By the grace of God I made it to the doctor’s office, roll my eyes at Todd, and fall into a chair in the waiting room. They take one look at me and gently say I need to get my butt across the street to the hospital, for pete’s sake.
Ohhhh…and suddenly with those words May 6th became my due date. The day I’d become a mother.
It was the eve of a full moon and all beds were full in labor and delivery. So we were somehow escorted to the surgery recovery room, past all these poor folks just coming out of anesthesia to the last bed available. As the thin curtain was drawn Todd and I made eye contact and whatever leftover tension that remained seemed childish and ridiculous. The fear of what lay ahead bonded our hearts right back together in a flash.
Finally we got a room and I experienced the beautiful gift called an epidural. I caught my breath and tread water for a bit before they said it’s go time. This is 1993, before the brilliant concept of birthing suites. So my first ride into a surgical room had nothing to do with surgery. While everyone was out doing who knows what, I laid alone for a minute or two in that cold sterile room. I remember looking at the old-fashioned clock on the wall at 2:15.
It was one of those moments of clarity that my brain felt hyper aware and I am so grateful. In come all the green scrubs and Todd is there beside me and with a couple pushes at 2:27 pm…she was here.
Caitlin Faith McKnight. A girl. Our girl. My girl, my daughter.
“No, God doesn’t ask us to trade who we are for the label of ‘Mom.’ Rather, He builds all the courage and calling of a lifetime into a story line big enough and rich enough to encompass kids, passion, work, creativity, and dreams that don’t end in the labor and delivery ward.”
A day later I laid in the hospital bed early in the morning, listening to a spring storm sweep across the town. I watched the bundle of baby sleep and swallowed down the knowledge that I had no clue what I’d gotten myself into. How could they allow me to a mother when all I wanted was MY mother? In the little journal I’d brought with me, I wrote about feeling as if I were at the top of a roller coaster, all at once terrified and thrilled at the adventure.

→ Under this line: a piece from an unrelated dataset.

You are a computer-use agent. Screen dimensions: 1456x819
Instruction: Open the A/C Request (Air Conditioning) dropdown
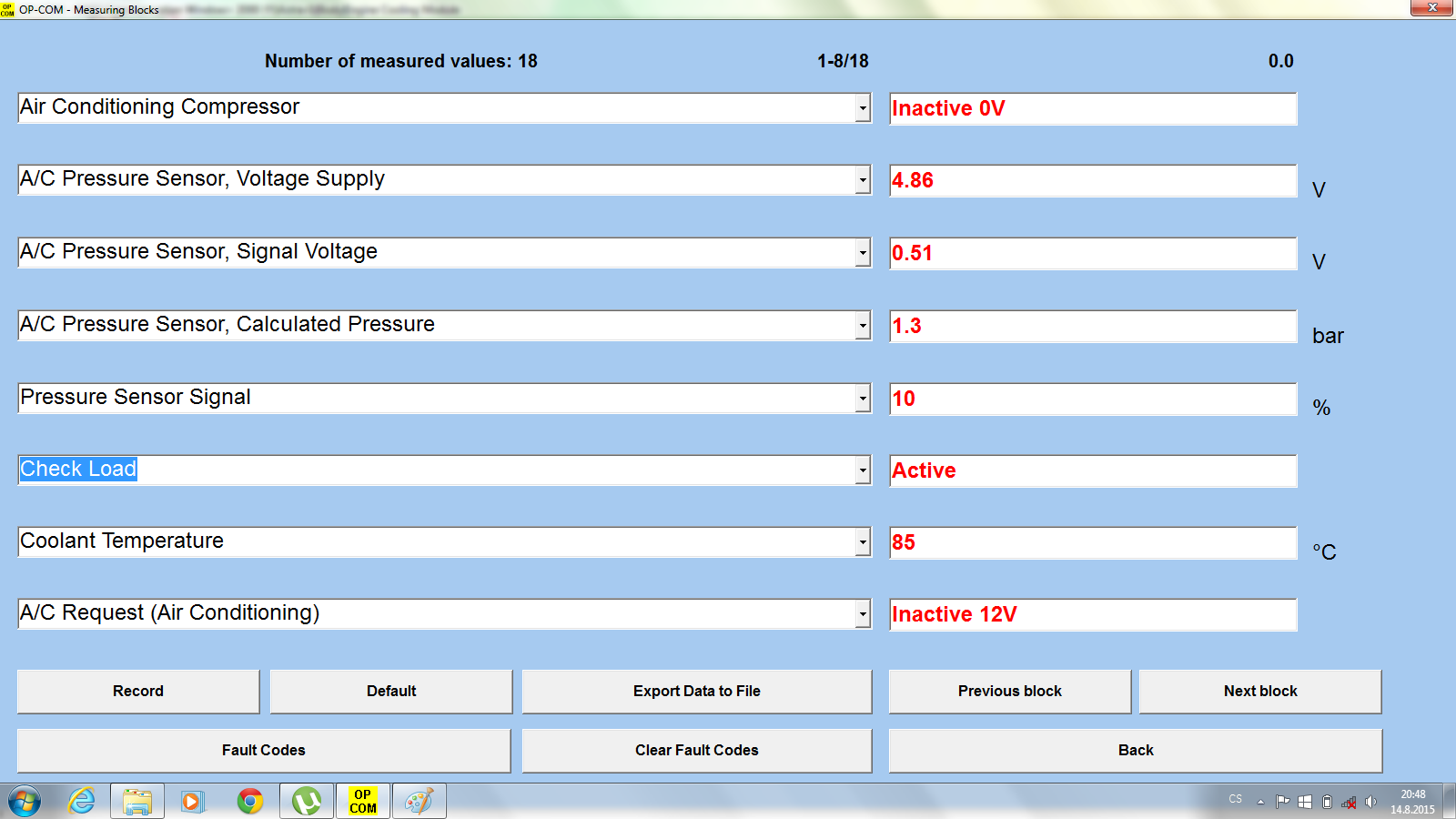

How do you raise a daughter to adulthood? One day at a time, one story at a time.
In hindsight it was all in all rather typical I suppose, when you look at the details. And yet it was the most extraordinary thing that had ever happened to me up to that point. She and I will forever share this miraculous story. The beginning of two new lives. Hers and in so many ways mine too.
How can someone who was so tiny and dependent just yesterday, already be 21 years old? She’s grown into a woman, strong and independent and fierce, making her own beautiful stories. Happy Birthday babe!
I firmly believe the best thing you can do for a mother this mother’s day is to listen to her stories. Moms, the best thing you can do for yourself? Write them down before the gift of memory fades.
Tears. So. Precious. I love you both!
Love you too friend. It’s a big month of birthdays for you too!